1. Technical Field
The invention relates to a semiconductor packaging technique and, more particularly, to a stack chip and a semiconductor package having the stack chip.
2. Description of the Related Art
Memory product development, for example DRAM development, has been focused on moving towards increased speed and capacity. One method for improving capacity is a chip stacking technique that may be used to stack semiconductor chips on a limited area of a package. The chip stacking may increase capacity of a product corresponding to the number of the semiconductor chips used.
In semiconductor packages manufactured by chip stacking, chip pads of semiconductor chips may be electrically connected to external connection terminals by, for example, wire bonding, a combination of wire bonding and flip chip bonding, or through electrodes.
Referring to FIGS. 1 and 2, a conventional dual die package 100 includes a wiring substrate 40 having an upper surface 41 and a lower surface 42, a lower semiconductor chip 12 having chip pads 14, and an upper semiconductor chip 22 having chip pads 24. The lower semiconductor chip 12 is mounted on the upper surface 41 of the wiring substrate 40. The upper semiconductor chip 22 is stacked on the lower semiconductor chip 12 with a spacer 37 interposed therebetween. Bonding wires 35 electrically connect the chip pads 14 and 24 of the semiconductor chips 12 and 22 to the wiring substrate 40. An encapsulant 50 seals the semiconductor chips 12 and 22 and the bonding wires 35. External connection terminals 60, for example solder balls, are formed on the lower surface 42 of the wiring substrate 40. The external connection terminals 60 are electrically connected to the chip pads 14 and 24 of the semiconductor chips 12 and 22.

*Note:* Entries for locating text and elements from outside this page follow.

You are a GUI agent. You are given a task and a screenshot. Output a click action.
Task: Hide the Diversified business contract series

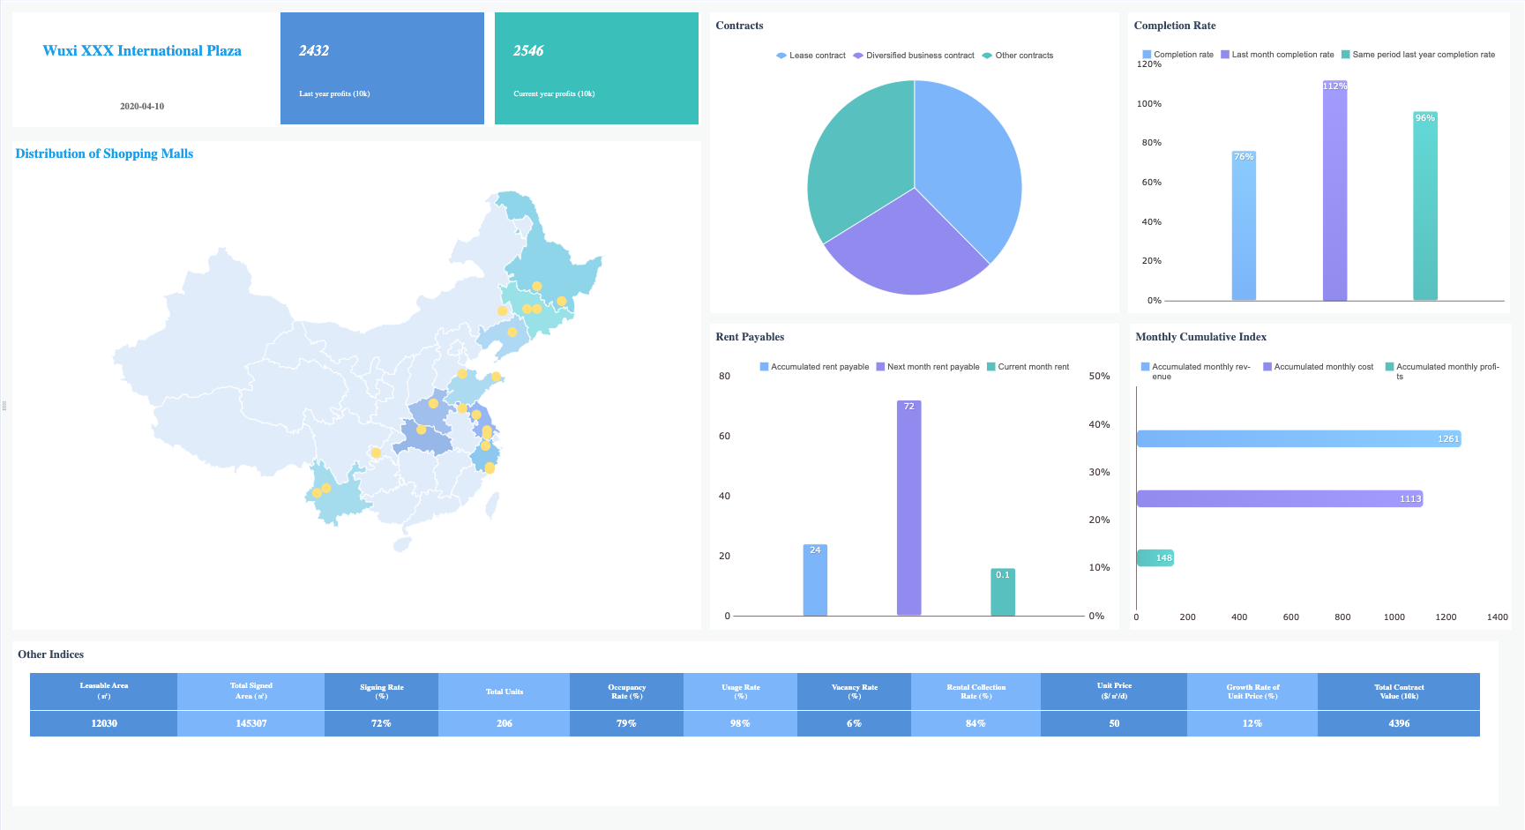tap(857, 55)
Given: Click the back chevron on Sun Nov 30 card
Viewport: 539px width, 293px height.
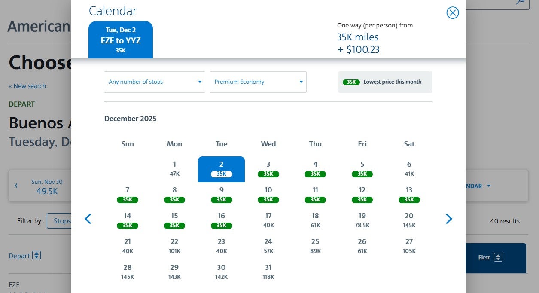Looking at the screenshot, I should [16, 186].
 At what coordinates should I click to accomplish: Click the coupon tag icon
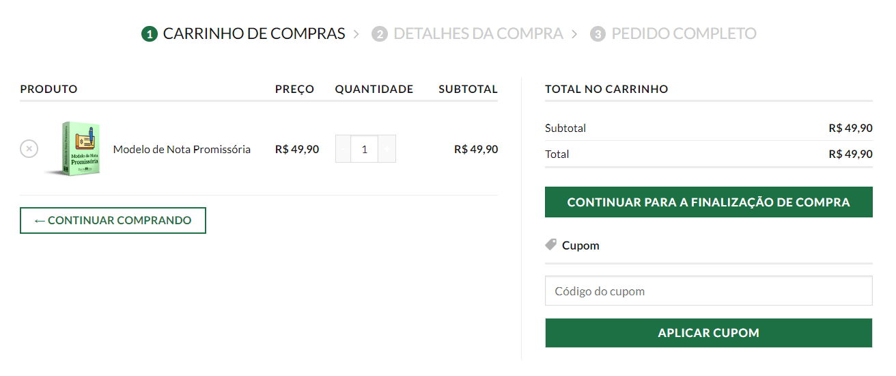(551, 245)
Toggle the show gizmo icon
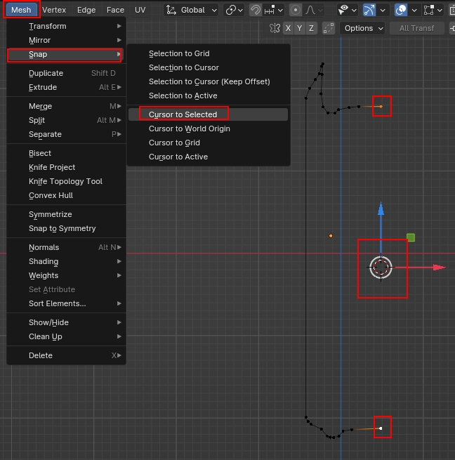This screenshot has width=455, height=460. click(369, 10)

Signals input through the external connection terminals 60 are transmitted to internal circuits 17 and 27 of the semiconductor chips 12 and 22 through the chip pads 14 and 24, and input/output buffers 16 and 26 of the semiconductor chips 12 and 22, respectively.
Compared to a semiconductor package having a single semiconductor chip (hereinafter referred to as a single die package), the dual die package 100 has double the number of semiconductor chips, but is provided with the same number of external connection terminals. Typically, input capacitive loading may increase corresponding to the number of semiconductor chips within a chip stack. Double input capacitive loading of the dual die package 100 may cause reduced speed of the package 100. Particularly, input capacitive loading may relate to the number of input/output buffers 16 and 26 configured to connect the chip pads 14 and 24 to the internal circuits 17 and 27. In the dual die package 100, each of the external connection terminals 60 may be connected to two input/output buffers 16 and 26 in parallel. As a result, input capacitive loading of the dual die package 100 may increase, thereby reducing the speed of the package 100. The increased input capacitive loading may reduce the valid window size of data at the channel and/or system level. Therefore, reduction of signal integrity may prevent high speed operation of the semiconductor package and/or the system.
Consequently, a dual die package with reduced capacitive loading is desired so that high speed operation can still be achieved when capacity is increased.